*** DATA SHOWN ***

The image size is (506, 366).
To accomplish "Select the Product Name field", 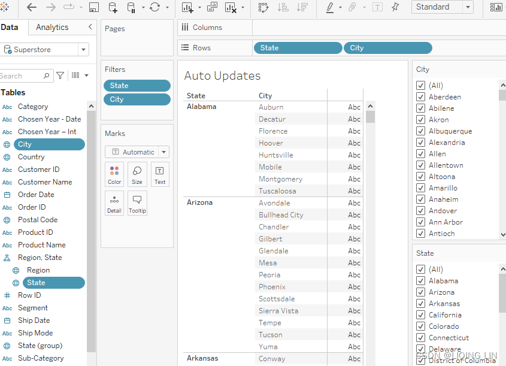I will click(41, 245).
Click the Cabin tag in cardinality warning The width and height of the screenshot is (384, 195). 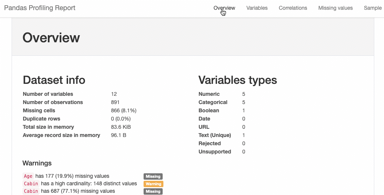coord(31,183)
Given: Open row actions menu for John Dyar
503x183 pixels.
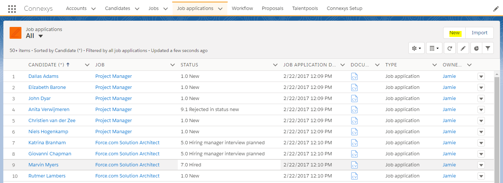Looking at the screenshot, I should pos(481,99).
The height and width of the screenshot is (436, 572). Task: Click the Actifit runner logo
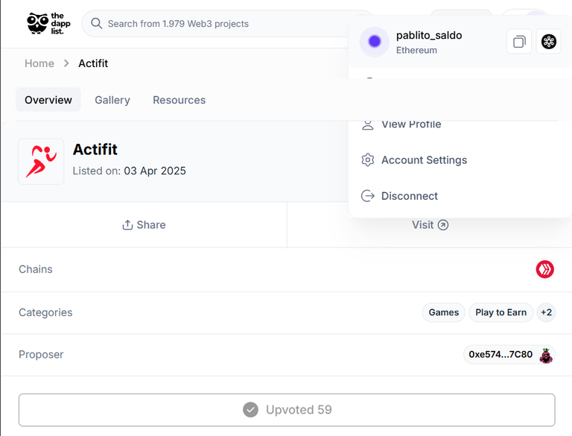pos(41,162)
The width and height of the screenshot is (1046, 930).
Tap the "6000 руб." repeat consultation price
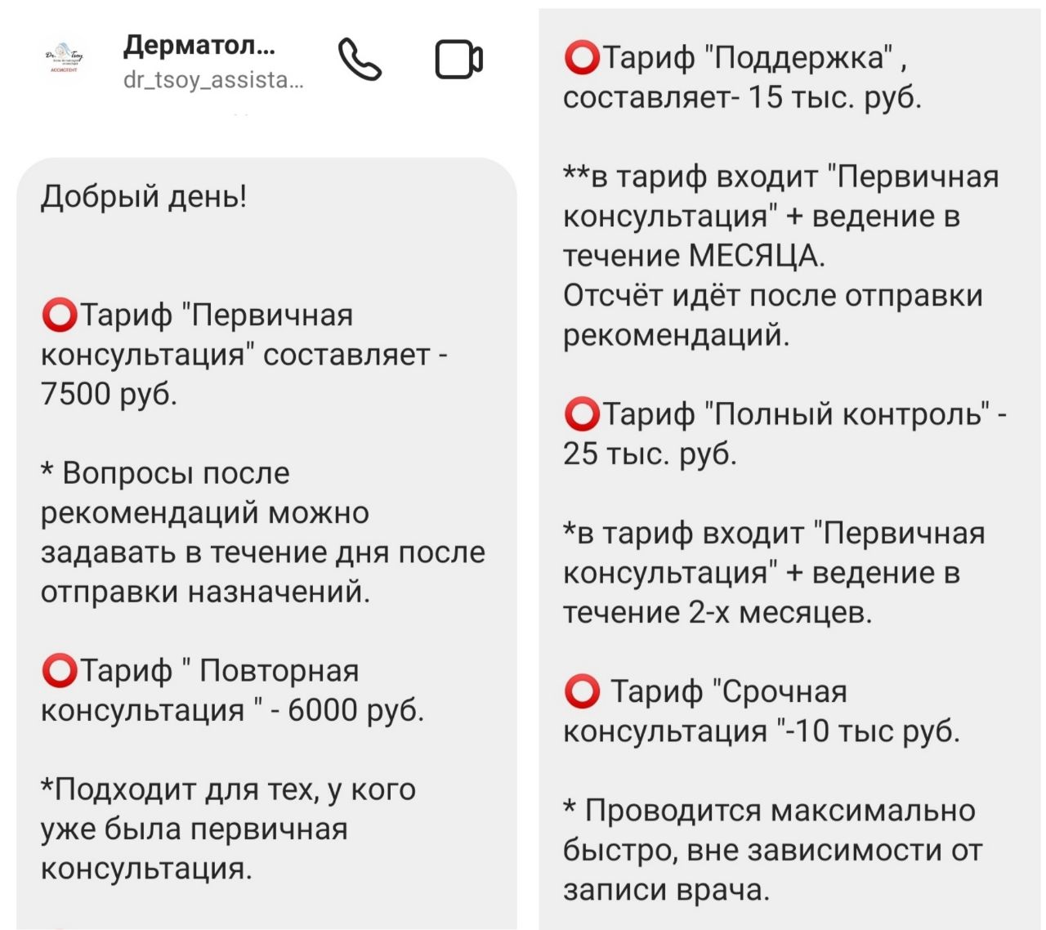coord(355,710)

*** End of DATA SHOWN ***
*** DATA SHOWN ***

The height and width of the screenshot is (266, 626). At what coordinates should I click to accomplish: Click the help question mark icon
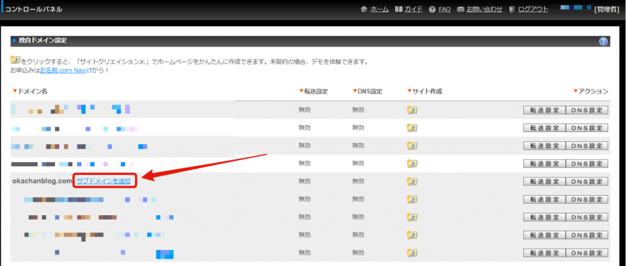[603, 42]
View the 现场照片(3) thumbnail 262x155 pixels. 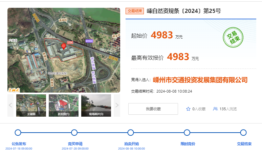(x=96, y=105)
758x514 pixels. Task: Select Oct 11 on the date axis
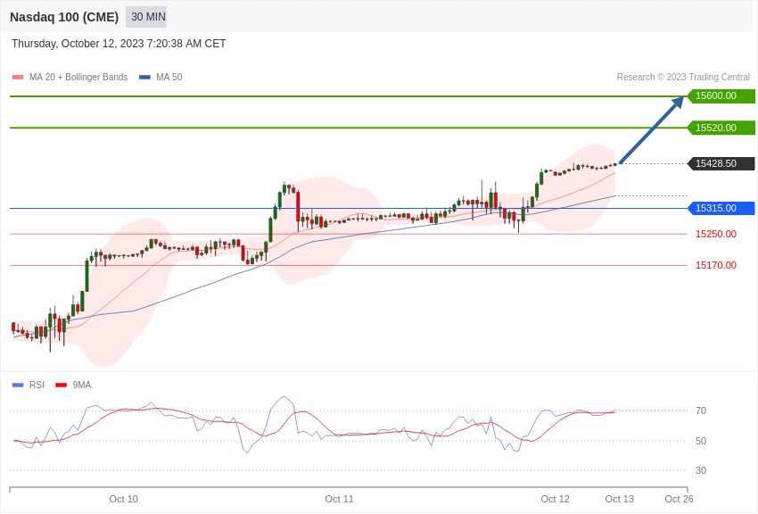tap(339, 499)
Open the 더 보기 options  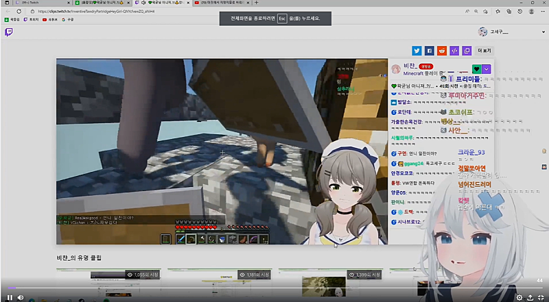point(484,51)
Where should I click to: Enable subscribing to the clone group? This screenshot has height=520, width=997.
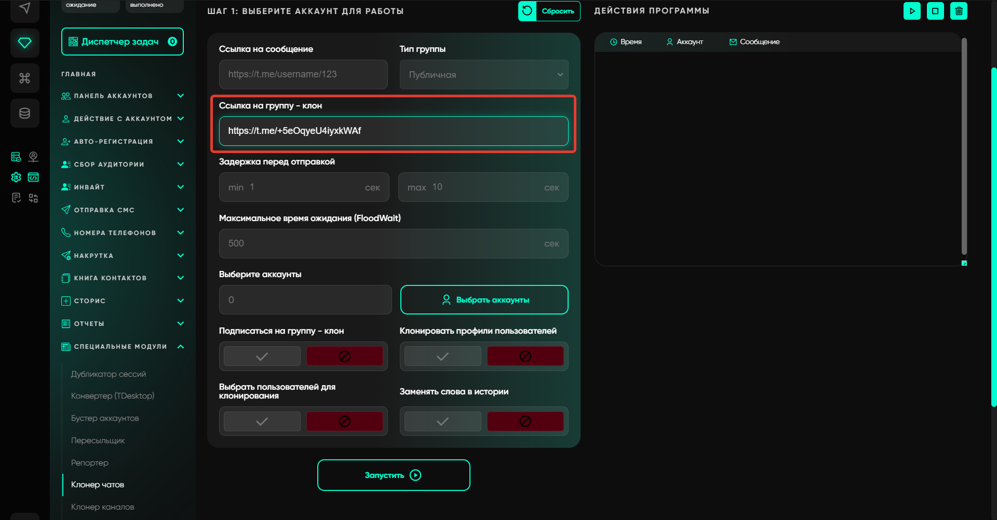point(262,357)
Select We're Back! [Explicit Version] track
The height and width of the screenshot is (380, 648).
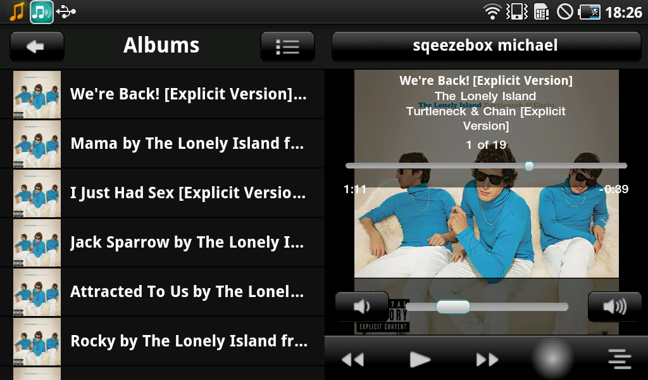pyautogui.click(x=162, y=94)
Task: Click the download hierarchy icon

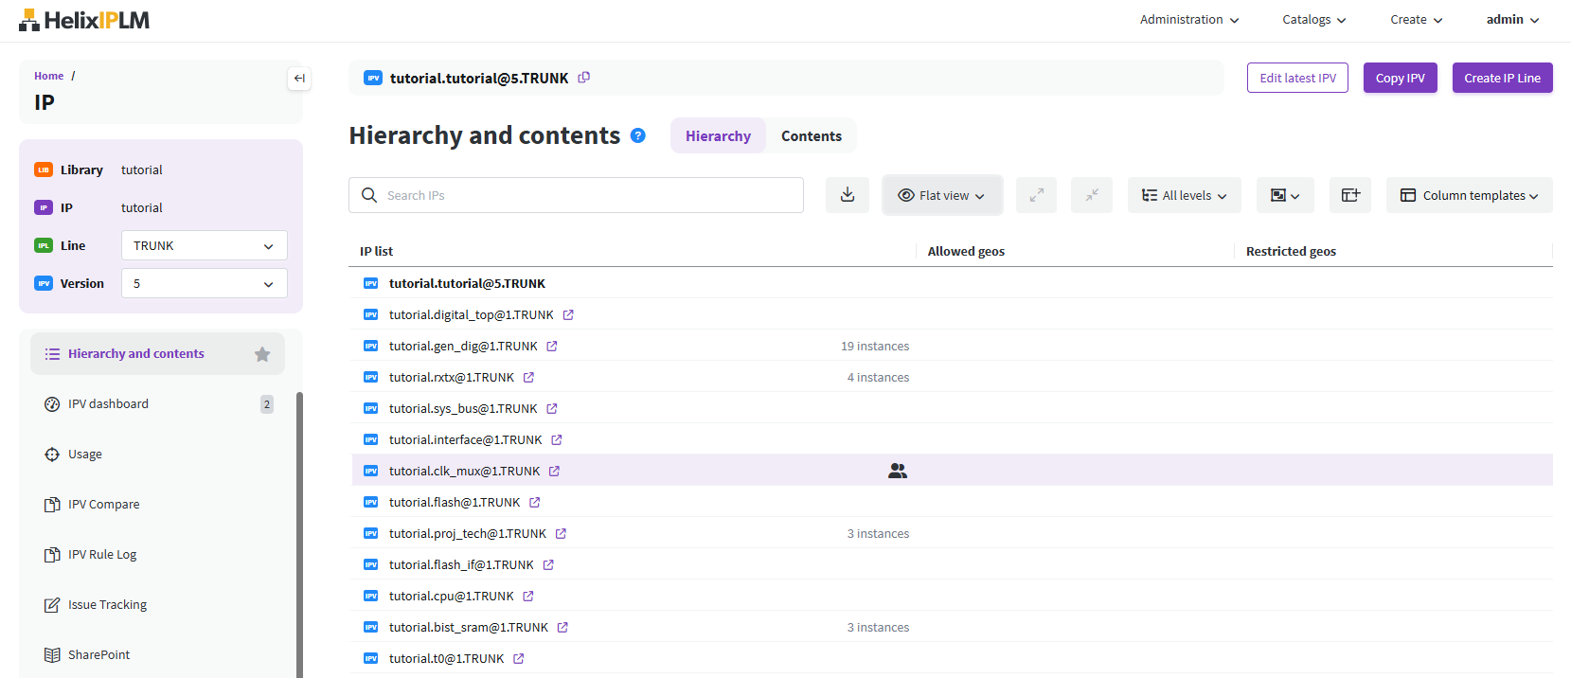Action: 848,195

*** End of DATA SHOWN ***
*** DATA SHOWN ***

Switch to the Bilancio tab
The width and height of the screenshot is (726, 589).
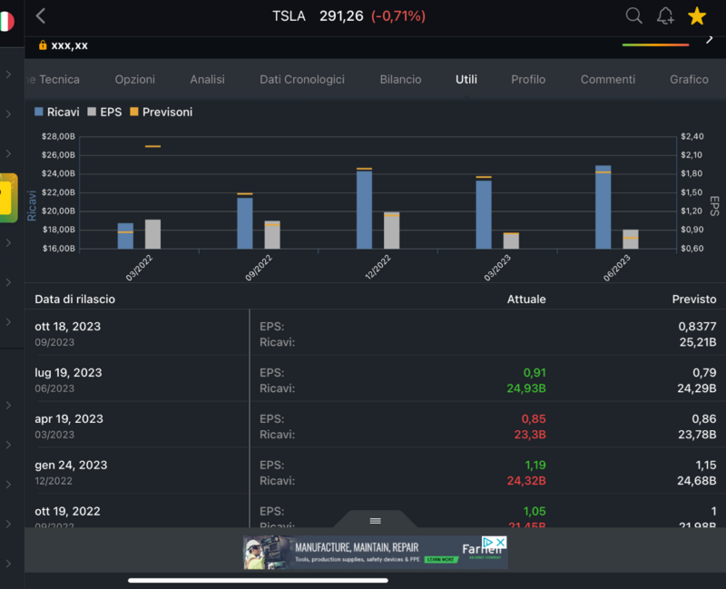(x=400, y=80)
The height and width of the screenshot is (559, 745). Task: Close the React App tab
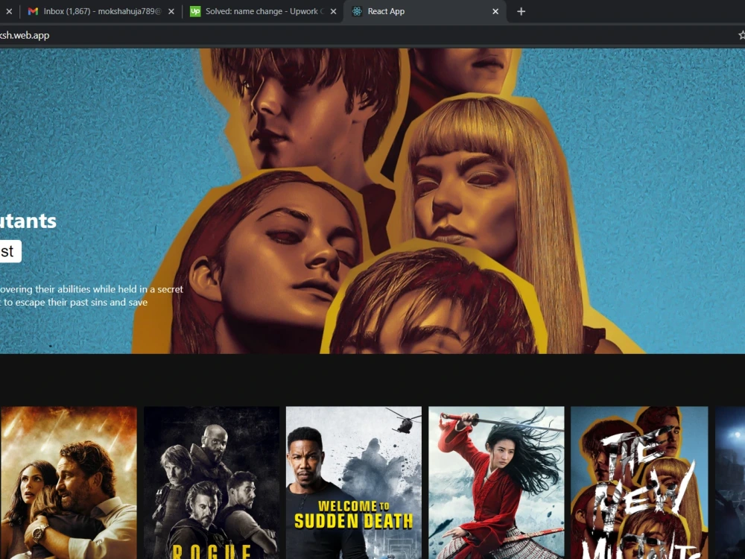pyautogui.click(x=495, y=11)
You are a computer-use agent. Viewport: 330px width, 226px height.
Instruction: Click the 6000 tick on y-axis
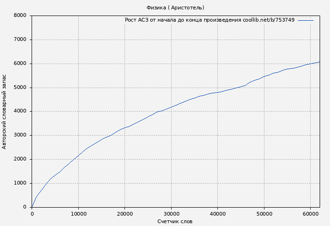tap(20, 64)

*** End of DATA SHOWN ***

- TASK TO COMPLETE
With pictures excluded, reproduce exactly the lines above from the one containing "503x183 pixels." down to the one containing "The width and height of the screenshot is (1046, 930).", those two included.

- OUTPUT OF THE TASK
503x183 pixels.
Looking at the screenshot, I should pos(481,99).
The height and width of the screenshot is (436, 572). Task: Click the Actifit runner logo
pos(41,162)
The width and height of the screenshot is (1046, 930).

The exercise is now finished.